> [STATED EXERCISE]
Please rewrite the records from the line with "Task: Click the Note text input field" up to and including the line with "Action: [192, 350]", swapping "Instruction" for "Directive" and leaving everything else as it is.

Source data:
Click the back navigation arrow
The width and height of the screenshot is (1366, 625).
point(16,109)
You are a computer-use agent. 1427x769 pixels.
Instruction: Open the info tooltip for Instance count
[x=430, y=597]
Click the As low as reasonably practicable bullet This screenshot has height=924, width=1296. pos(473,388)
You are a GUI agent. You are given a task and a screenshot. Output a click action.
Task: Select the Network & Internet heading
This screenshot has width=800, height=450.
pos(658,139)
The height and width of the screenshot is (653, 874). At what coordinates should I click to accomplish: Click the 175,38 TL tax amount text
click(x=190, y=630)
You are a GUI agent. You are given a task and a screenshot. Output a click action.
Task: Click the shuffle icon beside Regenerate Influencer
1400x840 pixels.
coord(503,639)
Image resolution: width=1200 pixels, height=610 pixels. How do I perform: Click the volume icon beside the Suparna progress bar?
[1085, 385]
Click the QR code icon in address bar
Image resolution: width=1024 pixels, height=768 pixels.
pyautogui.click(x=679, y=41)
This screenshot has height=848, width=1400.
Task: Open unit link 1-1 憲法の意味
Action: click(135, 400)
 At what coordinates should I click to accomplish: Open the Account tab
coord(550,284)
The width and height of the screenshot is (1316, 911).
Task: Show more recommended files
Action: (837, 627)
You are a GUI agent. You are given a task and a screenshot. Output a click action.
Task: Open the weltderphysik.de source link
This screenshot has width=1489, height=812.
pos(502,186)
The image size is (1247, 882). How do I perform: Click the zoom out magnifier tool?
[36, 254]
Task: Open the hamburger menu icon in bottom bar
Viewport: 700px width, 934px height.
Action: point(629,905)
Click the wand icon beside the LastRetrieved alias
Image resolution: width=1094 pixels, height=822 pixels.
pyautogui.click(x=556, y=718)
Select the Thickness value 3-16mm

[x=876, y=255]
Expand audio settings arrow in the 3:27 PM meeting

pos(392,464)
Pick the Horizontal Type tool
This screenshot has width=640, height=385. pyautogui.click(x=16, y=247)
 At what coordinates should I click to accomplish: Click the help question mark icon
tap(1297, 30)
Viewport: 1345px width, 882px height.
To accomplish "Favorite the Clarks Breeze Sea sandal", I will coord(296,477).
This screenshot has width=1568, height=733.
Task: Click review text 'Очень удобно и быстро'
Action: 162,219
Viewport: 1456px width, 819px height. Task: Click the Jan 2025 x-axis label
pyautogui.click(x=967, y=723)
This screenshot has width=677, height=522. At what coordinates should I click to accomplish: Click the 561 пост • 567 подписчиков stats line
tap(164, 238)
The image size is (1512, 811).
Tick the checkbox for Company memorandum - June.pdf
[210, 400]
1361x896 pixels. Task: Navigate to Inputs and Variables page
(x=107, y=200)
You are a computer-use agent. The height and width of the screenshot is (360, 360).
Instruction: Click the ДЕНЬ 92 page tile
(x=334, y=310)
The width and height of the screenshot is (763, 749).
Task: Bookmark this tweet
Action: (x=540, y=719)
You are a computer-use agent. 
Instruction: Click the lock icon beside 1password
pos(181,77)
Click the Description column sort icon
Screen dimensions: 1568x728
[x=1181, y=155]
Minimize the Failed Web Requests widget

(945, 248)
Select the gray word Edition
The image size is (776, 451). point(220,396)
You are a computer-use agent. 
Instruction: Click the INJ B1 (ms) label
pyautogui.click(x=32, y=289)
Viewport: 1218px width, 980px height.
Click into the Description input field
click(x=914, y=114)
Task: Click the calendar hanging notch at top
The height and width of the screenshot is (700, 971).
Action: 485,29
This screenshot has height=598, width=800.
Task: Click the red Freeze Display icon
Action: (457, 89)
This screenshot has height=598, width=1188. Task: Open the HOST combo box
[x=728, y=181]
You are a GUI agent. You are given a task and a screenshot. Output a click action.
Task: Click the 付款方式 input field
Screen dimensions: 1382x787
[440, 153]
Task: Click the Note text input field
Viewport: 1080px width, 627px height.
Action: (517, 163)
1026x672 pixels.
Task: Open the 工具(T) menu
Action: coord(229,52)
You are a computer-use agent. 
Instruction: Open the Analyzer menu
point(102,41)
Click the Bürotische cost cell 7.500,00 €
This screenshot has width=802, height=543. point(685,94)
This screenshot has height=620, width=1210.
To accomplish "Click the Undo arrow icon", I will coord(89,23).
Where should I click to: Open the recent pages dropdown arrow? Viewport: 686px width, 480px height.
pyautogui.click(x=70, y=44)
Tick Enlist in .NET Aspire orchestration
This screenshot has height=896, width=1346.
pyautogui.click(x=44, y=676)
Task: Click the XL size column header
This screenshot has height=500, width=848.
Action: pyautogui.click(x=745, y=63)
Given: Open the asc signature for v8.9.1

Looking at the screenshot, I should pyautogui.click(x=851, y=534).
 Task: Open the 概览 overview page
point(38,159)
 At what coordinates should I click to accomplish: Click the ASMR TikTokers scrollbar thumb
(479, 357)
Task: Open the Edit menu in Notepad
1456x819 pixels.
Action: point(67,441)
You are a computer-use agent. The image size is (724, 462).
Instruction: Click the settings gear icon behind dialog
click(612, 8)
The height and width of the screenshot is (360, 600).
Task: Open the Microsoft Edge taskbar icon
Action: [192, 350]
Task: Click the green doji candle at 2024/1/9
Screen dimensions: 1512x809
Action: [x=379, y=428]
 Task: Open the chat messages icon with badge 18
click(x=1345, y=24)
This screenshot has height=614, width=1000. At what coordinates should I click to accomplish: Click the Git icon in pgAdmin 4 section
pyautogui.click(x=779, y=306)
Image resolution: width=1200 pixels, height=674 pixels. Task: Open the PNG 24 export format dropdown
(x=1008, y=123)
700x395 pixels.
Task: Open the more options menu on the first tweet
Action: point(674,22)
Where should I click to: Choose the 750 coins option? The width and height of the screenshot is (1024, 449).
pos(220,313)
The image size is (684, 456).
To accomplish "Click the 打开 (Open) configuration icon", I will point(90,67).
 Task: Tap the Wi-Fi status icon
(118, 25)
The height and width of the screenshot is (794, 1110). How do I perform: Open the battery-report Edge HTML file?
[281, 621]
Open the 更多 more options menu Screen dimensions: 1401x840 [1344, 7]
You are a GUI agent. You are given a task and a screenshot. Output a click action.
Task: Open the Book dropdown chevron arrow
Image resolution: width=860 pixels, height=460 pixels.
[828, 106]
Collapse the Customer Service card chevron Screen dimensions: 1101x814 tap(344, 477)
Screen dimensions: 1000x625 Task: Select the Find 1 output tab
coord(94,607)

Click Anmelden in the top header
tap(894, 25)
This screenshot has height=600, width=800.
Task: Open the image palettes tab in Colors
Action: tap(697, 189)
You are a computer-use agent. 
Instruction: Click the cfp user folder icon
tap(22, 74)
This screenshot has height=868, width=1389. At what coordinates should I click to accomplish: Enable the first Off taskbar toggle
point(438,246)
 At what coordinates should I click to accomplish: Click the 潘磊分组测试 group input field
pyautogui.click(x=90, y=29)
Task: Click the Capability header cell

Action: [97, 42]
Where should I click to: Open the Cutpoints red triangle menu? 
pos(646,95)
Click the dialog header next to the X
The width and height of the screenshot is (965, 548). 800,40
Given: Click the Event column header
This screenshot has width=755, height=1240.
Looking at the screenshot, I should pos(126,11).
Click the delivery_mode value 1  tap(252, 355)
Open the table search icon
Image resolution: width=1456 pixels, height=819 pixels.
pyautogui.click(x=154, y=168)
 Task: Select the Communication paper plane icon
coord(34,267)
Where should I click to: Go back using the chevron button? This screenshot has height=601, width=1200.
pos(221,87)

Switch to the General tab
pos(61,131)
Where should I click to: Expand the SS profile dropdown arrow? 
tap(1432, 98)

> [RESPONSE TO THE EXERCISE]
Task: Click the Note text input field
Viewport: 1080px width, 627px height.
Action: (517, 163)
1026x672 pixels.
Task: Open the 工具(T) menu
Action: coord(229,52)
You are a computer-use agent. 
Directive: Open the Analyzer menu
point(102,41)
Click the Bürotische cost cell 7.500,00 €
This screenshot has width=802, height=543. point(685,94)
This screenshot has height=620, width=1210.
To accomplish "Click the Undo arrow icon", I will coord(89,23).
Where should I click to: Open the recent pages dropdown arrow? Viewport: 686px width, 480px height.
pyautogui.click(x=70, y=44)
Tick Enlist in .NET Aspire orchestration
This screenshot has height=896, width=1346.
pyautogui.click(x=44, y=676)
Task: Click the XL size column header
This screenshot has height=500, width=848.
Action: pyautogui.click(x=745, y=63)
Given: Open the asc signature for v8.9.1

Looking at the screenshot, I should pyautogui.click(x=851, y=534).
 Task: Open the 概览 overview page
point(38,159)
 At what coordinates should I click to accomplish: Click the ASMR TikTokers scrollbar thumb
(479, 357)
Task: Open the Edit menu in Notepad
1456x819 pixels.
Action: point(67,441)
You are a computer-use agent. The image size is (724, 462).
Directive: Click the settings gear icon behind dialog
click(612, 8)
The height and width of the screenshot is (360, 600).
Task: Open the Microsoft Edge taskbar icon
Action: [192, 350]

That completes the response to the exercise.